╭─ EXTRACTED INFORMATION

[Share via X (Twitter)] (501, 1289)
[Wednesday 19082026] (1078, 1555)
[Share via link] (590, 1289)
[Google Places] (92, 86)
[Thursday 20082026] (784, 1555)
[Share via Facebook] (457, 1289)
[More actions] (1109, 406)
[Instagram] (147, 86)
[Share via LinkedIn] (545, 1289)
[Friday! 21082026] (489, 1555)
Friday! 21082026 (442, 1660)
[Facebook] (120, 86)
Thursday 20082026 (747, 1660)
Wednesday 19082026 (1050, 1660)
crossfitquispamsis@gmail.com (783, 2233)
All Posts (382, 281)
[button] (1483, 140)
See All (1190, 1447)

╰─
╭─ EXTRACTED INFORMATION

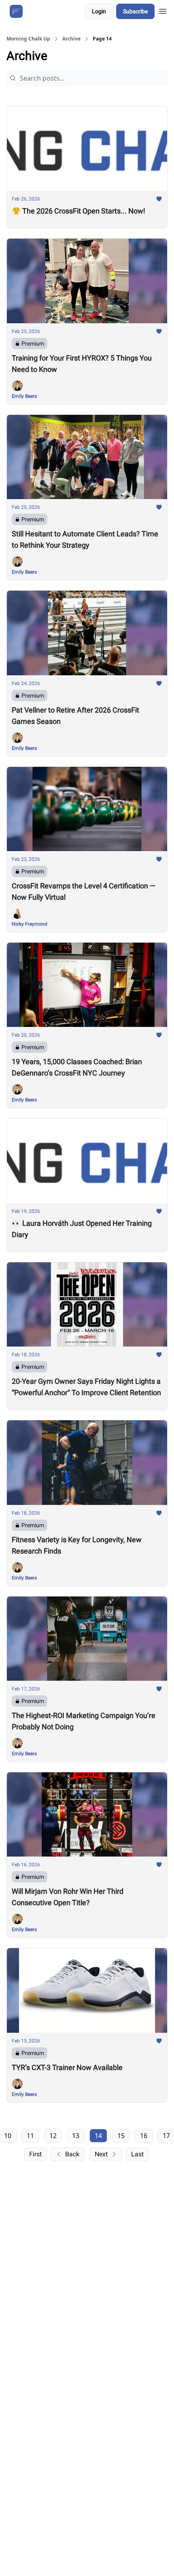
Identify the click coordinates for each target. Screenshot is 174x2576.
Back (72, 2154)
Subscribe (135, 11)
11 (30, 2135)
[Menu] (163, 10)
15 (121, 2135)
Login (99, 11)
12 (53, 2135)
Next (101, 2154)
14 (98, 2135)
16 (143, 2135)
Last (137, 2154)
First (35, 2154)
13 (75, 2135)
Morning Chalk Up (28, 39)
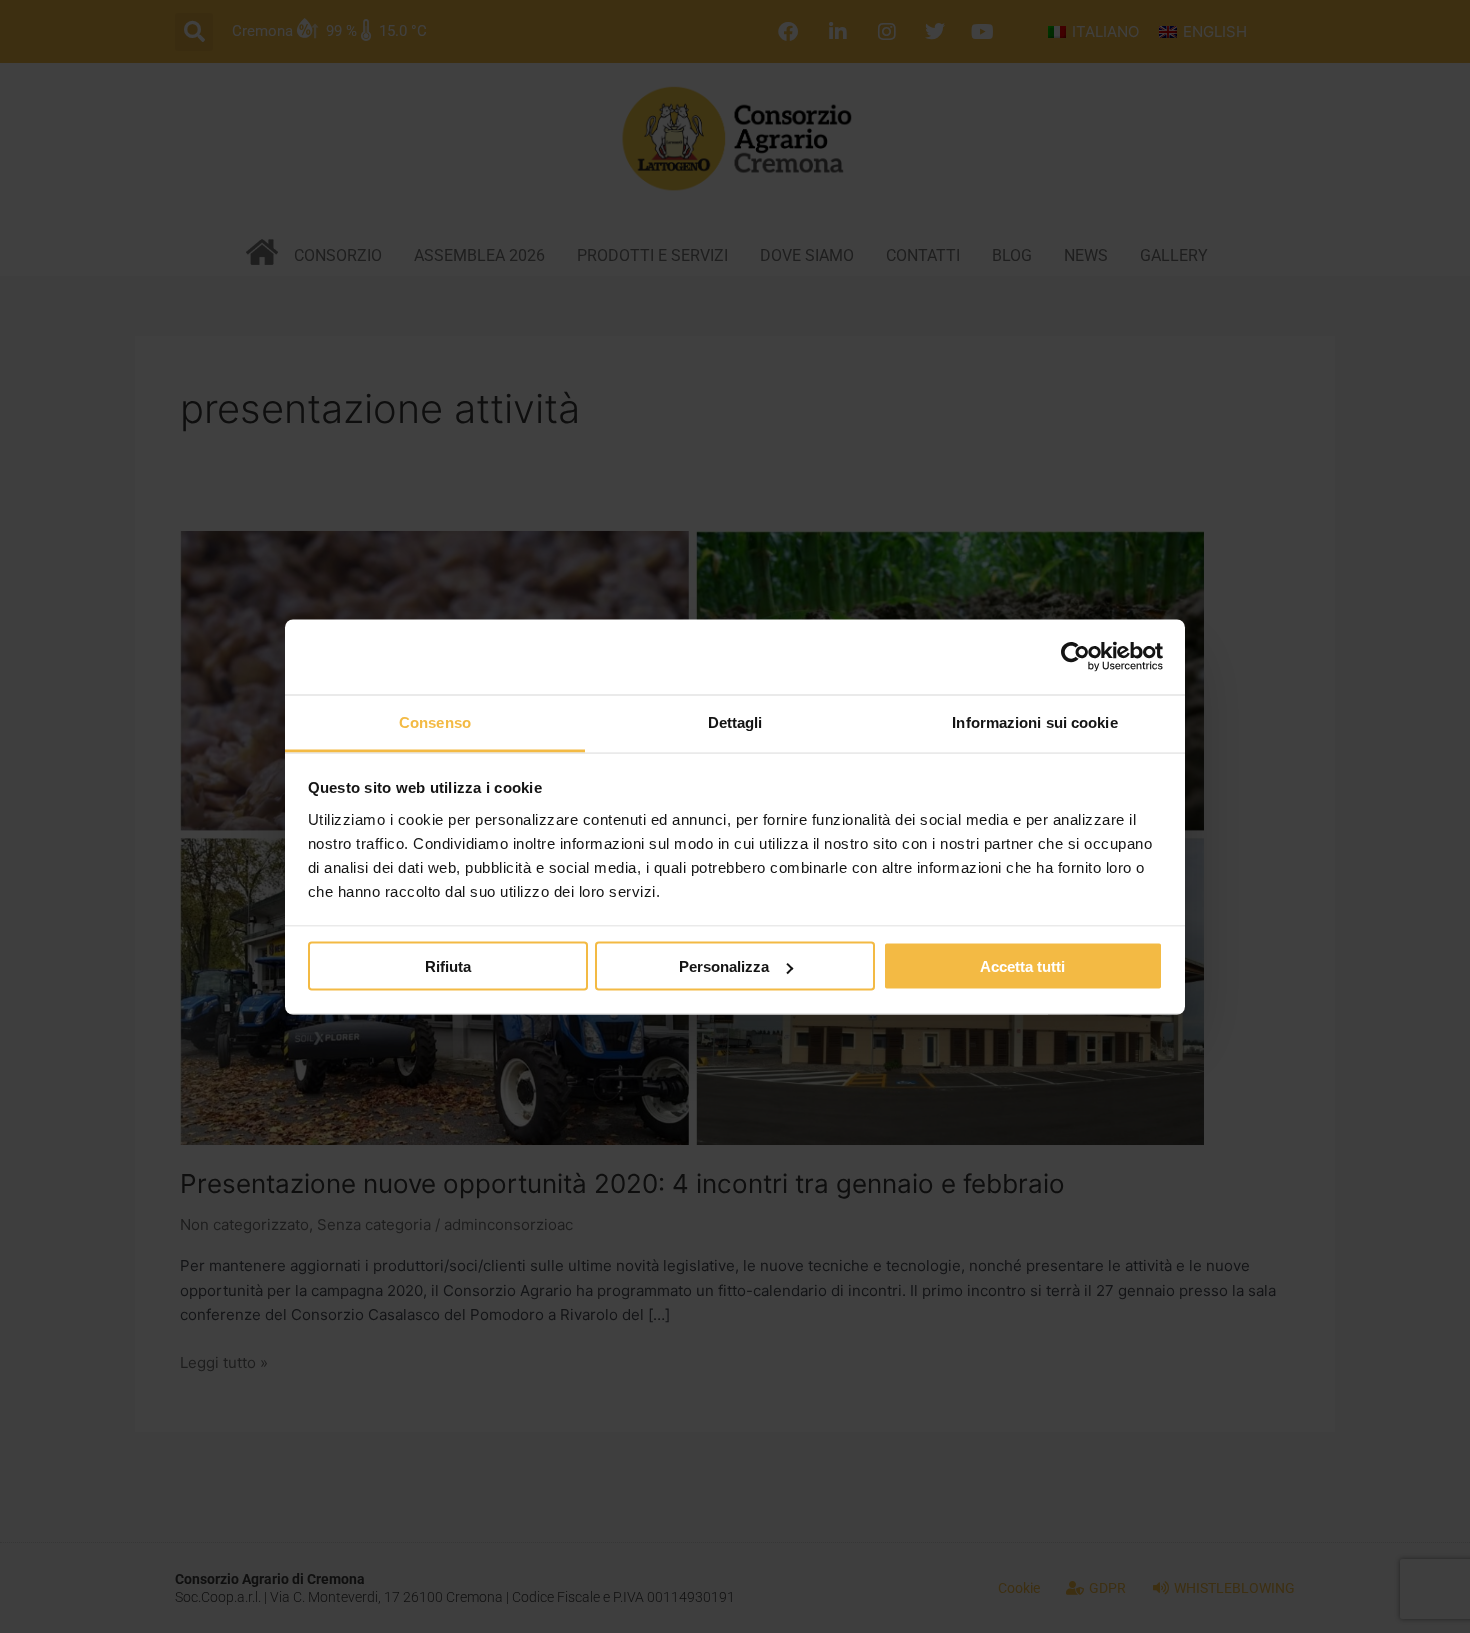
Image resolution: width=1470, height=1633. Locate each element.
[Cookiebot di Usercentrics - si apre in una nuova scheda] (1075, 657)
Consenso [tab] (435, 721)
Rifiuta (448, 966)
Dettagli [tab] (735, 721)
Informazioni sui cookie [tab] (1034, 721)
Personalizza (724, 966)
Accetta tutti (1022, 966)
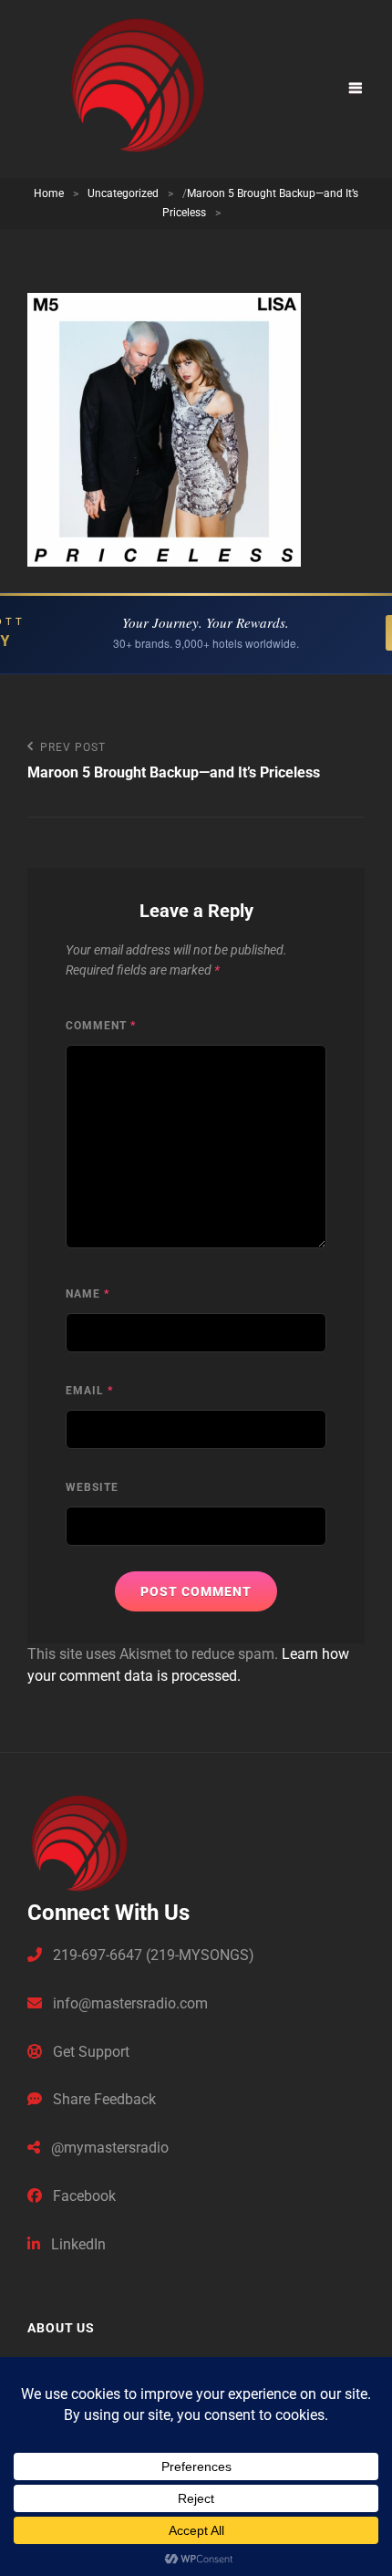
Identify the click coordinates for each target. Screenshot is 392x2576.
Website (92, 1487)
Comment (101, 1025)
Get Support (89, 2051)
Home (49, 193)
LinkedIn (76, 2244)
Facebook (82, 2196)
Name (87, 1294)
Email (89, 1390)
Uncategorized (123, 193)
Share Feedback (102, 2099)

╰─

## WORK TO COMPLETE:
Taking the entries above, write out exactly each line from the one holding "crossfitquispamsis@gmail.com (783, 2233)" to the one holding "See All (1190, 1447)", both included, and stop there.

## ANSWER SPACE:
crossfitquispamsis@gmail.com (783, 2233)
All Posts (382, 281)
[button] (1483, 140)
See All (1190, 1447)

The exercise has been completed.